I am trying to do ques. 21 from stewart calculus. The question is given below.
a)
$\nabla f = \lambda \nabla g $
$\nabla g = (4x^3 – 3x^2) \hat i + (2y) \hat j$
$\nabla f = (1) \hat i $
System of Equations to find $(x,y)$ & $\lambda$
$1 = \lambda (4x^3 – 3x^2) $ — eqn. 1
$0 = \lambda (2y) $ — eqn. 2
$0 = y^2 + x^4 – x^3 $ — eqn. 3
$\lambda$ cannot be zero because of equation 1 even though equation 2 suggests.
therefore $y = 0$.
from eqn. 3 we can find $x$ for $y = 0$
$x = 0$ or $1$
If $x = 0$ equation 1 is Not satisfied. Therefore $x = 1$
For $x = 1$, $\lambda = 1$ from equation 1.
Finally, $x = 1,$ $y = 0$ and $\lambda = 1$ These should give the minimum/maximum point right?
I only have one point so how do I know if it is a max or min value? should I use the 2nd derivative test using hessian?
b) How to show minimum is at (0,0)?
I can easily show $\nabla f(0,0)$ $!= \lambda \nabla g(0,0) $ from above.

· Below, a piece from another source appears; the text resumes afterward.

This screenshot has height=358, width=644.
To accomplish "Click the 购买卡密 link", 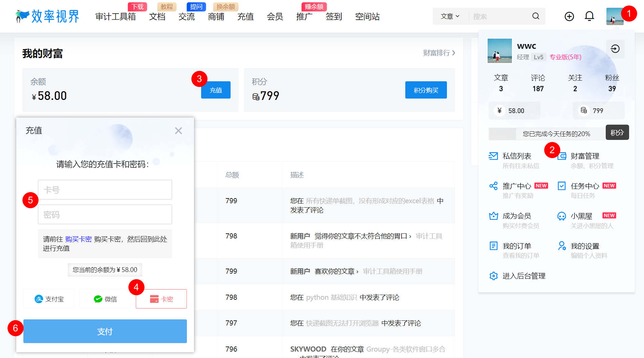I will click(x=78, y=239).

Please explain this first. I will try to do C by myself.
c)
Thanks.
Best Answer
The point of part (b) is to get an answer not using Lagrange multipliers.
$x^3-x^4=x^3(1-x)$ is equal to $y^2$ and so is non-negative. Therefore $0\le x\le1$ and the minimum is at $(0,0)$.
This also answers you query re. part (a). The point $(1,0)$ gives a maximum.